The first objective in this state is to begin the bodily rejuvenation process. She created a protective shield around her to prevent any negative energy or evil spirits from entering.
From here, a warmth spread over her, cleansing the scrapes she had sustained throughout the first day of the Tornetum, purifying her aura of the negativity she had picked up from being within such horrible circumstances. The stress left her muscles as she fully relaxed so that they too could heal.
Susi traveled up and down her spine, adjusting her nerve endings. Meditation in the beginning was a serpent coiled at the base of the spine. As one progresses, the serpent that was also bodily pain would move up the back to the neck. Once there, it could finally be released.
Every person is afflicted with their serpent. That was only one of the many foundations the practitioner constructed when it came to meditation. Just when one thought it was physical, it was actually mental.
A person is taught not to think of the past or future during meditation.
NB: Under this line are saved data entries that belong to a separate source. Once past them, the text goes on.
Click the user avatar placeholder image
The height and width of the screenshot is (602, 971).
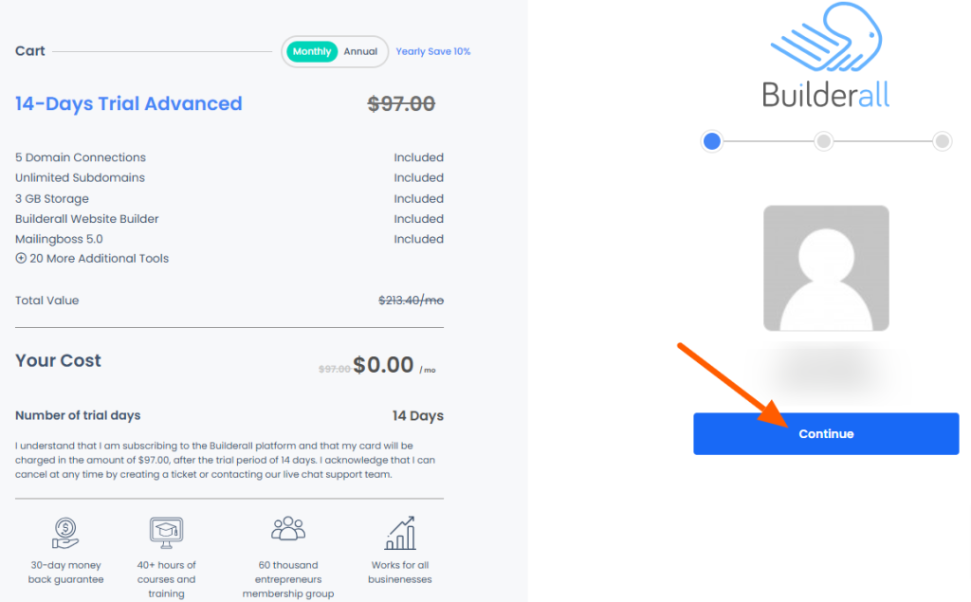[826, 268]
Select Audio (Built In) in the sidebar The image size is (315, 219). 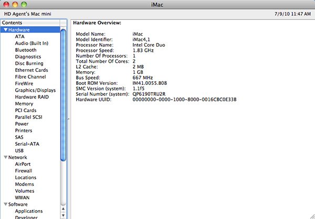[32, 43]
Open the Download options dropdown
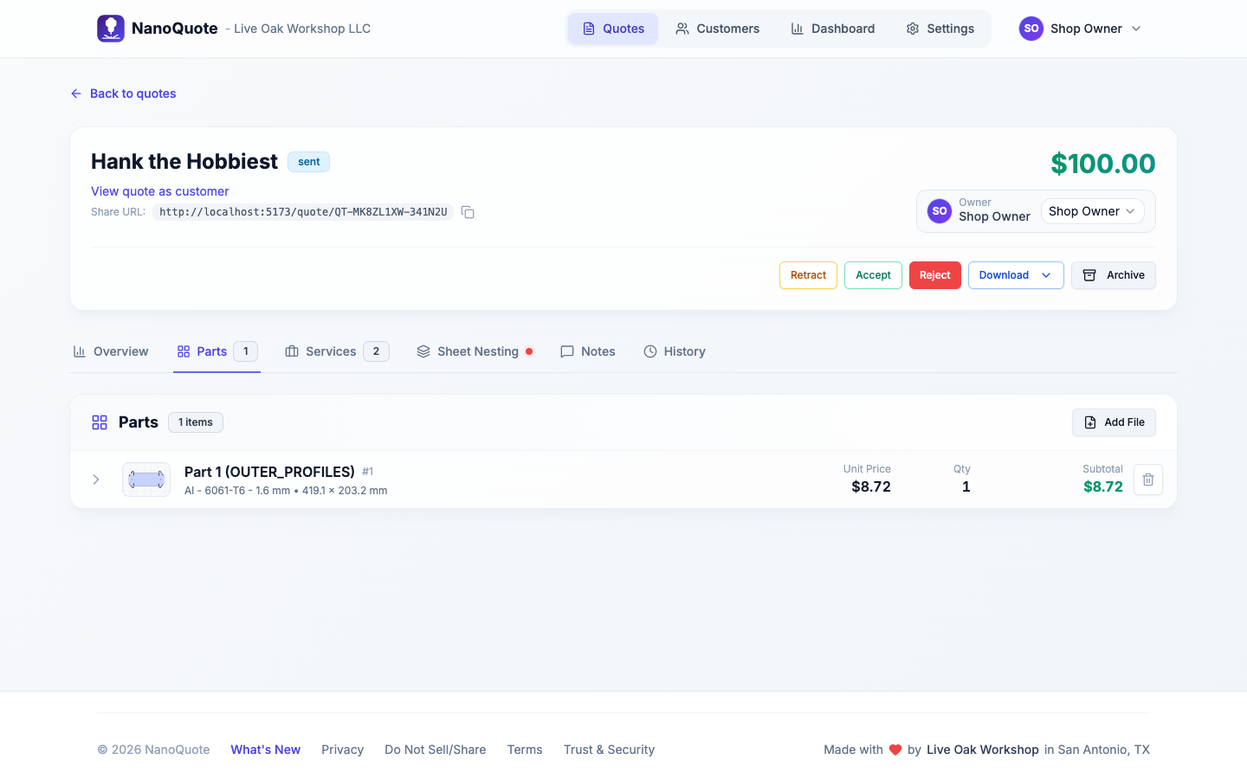Viewport: 1247px width, 779px height. (x=1015, y=275)
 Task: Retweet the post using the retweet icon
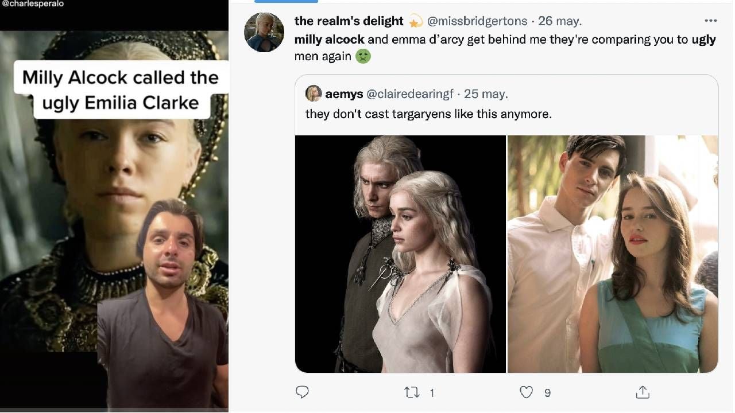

However, during an advanced state of mental awareness, a person can travel back through their past experiences via their stream of consciousness—and it quite literally is a stream that can be navigated in reverse.
Susi felt Marcus’s lips upon hers while they were in the corridor the previous evening, but only briefly. She couldn’t associate or become emotionally involved with the moment. Then the thinking would become the experience. No, she traveled way back, back to when she was a child.
For only a few seconds, she was walking in the rain next to Grobeche as they made for his hut in the forest for the first time. She set the table with Tharsa while she was staying at the cathedral with the sisters. The earliest memory she had of Yatner, her first guardian, was clutching his hide jacket as the back end of the horse bounced her into him.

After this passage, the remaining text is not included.